> _Work request_
Transcribe exactly, and only, the lines from the one containing "The image size is (980, 510)." through the last line of the data.
(Beginning of Data provided)
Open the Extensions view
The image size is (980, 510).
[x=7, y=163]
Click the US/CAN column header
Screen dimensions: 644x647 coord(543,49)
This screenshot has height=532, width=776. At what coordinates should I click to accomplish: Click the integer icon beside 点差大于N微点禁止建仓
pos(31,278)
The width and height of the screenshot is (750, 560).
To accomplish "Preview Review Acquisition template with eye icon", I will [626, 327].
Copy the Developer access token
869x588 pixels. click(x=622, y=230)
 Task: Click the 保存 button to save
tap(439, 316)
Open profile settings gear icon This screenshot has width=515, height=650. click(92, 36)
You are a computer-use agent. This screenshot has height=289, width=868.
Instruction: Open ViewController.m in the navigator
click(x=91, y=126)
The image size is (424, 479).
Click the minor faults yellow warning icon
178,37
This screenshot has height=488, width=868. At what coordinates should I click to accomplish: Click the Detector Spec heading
(End of Data provided)
> _Task solution_
The image size is (980, 510).
[x=7, y=163]
Click the US/CAN column header
Screen dimensions: 644x647 coord(543,49)
This screenshot has height=532, width=776. At what coordinates should I click to accomplish: Click the integer icon beside 点差大于N微点禁止建仓
pos(31,278)
The width and height of the screenshot is (750, 560).
To accomplish "Preview Review Acquisition template with eye icon", I will [626, 327].
Copy the Developer access token
869x588 pixels. click(x=622, y=230)
 Task: Click the 保存 button to save
tap(439, 316)
Open profile settings gear icon This screenshot has width=515, height=650. click(92, 36)
You are a computer-use agent. This screenshot has height=289, width=868.
Instruction: Open ViewController.m in the navigator
click(x=91, y=126)
The image size is (424, 479).
Click the minor faults yellow warning icon
178,37
This screenshot has height=488, width=868. At what coordinates should I click to accomplish: Click the Detector Spec heading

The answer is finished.